I am alternately the maverick Christian who is going to God's will and love everyone with no care as to what people think of me in comparison to what God thinks, and the insecure sellout who will do most things to feel accepted and loved by a group. I switch back and forth without really noticing.

Prof. Janosz once said, "To some extent, most people will always see themselves as they did in middle school." I think this is more true than we like to admit. Most of the people I have talked to about this have had a very unpleasant experience of middle school, and I think probably I more than many.

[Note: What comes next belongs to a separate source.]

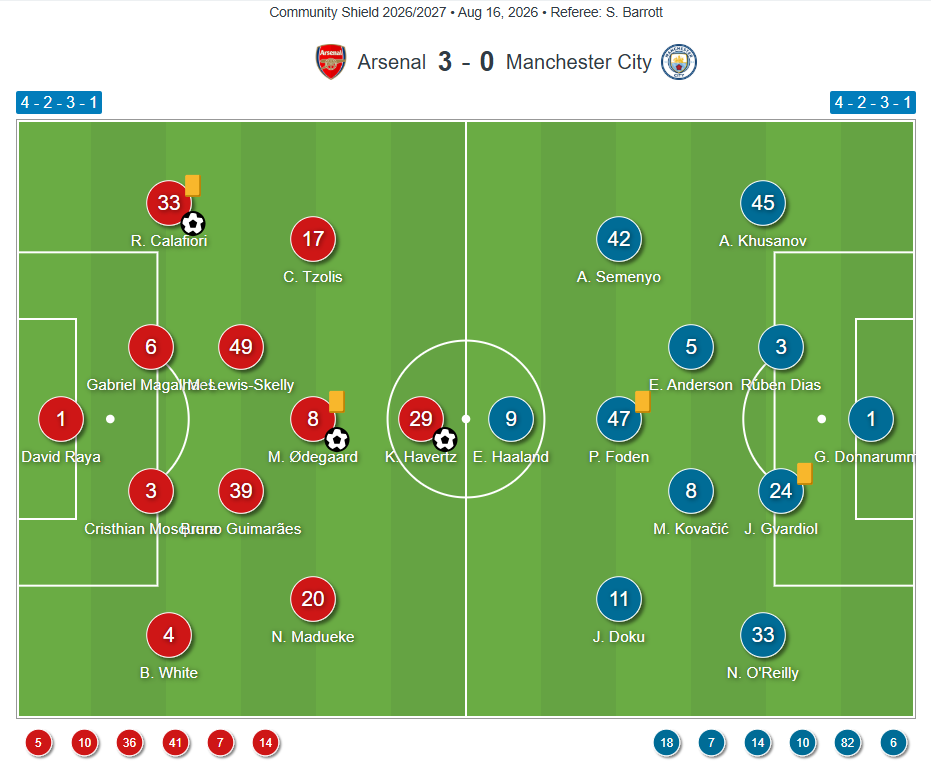Click Arsenal's 4-2-3-1 formation label
The image size is (931, 773).
[59, 102]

A lot of people feel like they are secretly unlovely in some way. People are afraid of being fat, stupid, or boring. I used to think that what I was afraid of was that no one likes me. But I don't really think that's it. I think more accurately, I'm afraid that no one wants to be close to me. I'm afraid that I annoy and hurt people without meaning to. (Which I know is true sometimes, and I don't mean to bother people.) I'm afraid that secretly, everyone is just tolerating me because they don't want to tell me that they don't like me.

I understand that this fairly paranoid and not very logical. However, this is how I saw myself in middle school, and I haven't really shaken the prejudice towards the viewpoint yet. It seems like most groups of people pick some people to be loved more than others, (including those at Moody) and I don't like that. It feels too much like a competition. I played the game once and manage to be very popular in one particular group, but I found I still didn't feel loved because I had tried very hard to present a face that really isn't me. I knew the person people loved was not really me, and I was angry at them for not realizing this. I also drained a lot of my energy being someone I wasn't.

So now I am mostly content to be loved for who I am by those people who who choose to do so. Knowing that I am a child of God helps me be okay with not being loved by most people most of the time, but I'm still afraid that everyone is secretly tolerating me because they don't want to tell me that they don't like me. I guess that that is a part of the war between my soul and my flesh. My soul is secure in Christ but my flesh is not, understandably.

I like Donald Miller's thought's on the subject:
"
DOOR: How do you feel the church uses love as a commodity?

MILLER: When we talk about relationships with people, we use phrases like "invest in people," "this person is priceless," or "this relationship is bankrupt." By using economic metaphor we've begun to think of love like money. There is this sense that we can't love homosexuals because that's endorsing them. So, we spout little cliches like "hate the sin, but love the sinner" but we don't actually do that. We sort of isolate ourselves from the world because we fear them, we don't understand them. I think the root of that problem is the fact that we treat love like money. We exist in this social economy where we use affection as dollars."

I got this from an interview that I found online, although he says the same thing in more detail in Blue Like Jazz.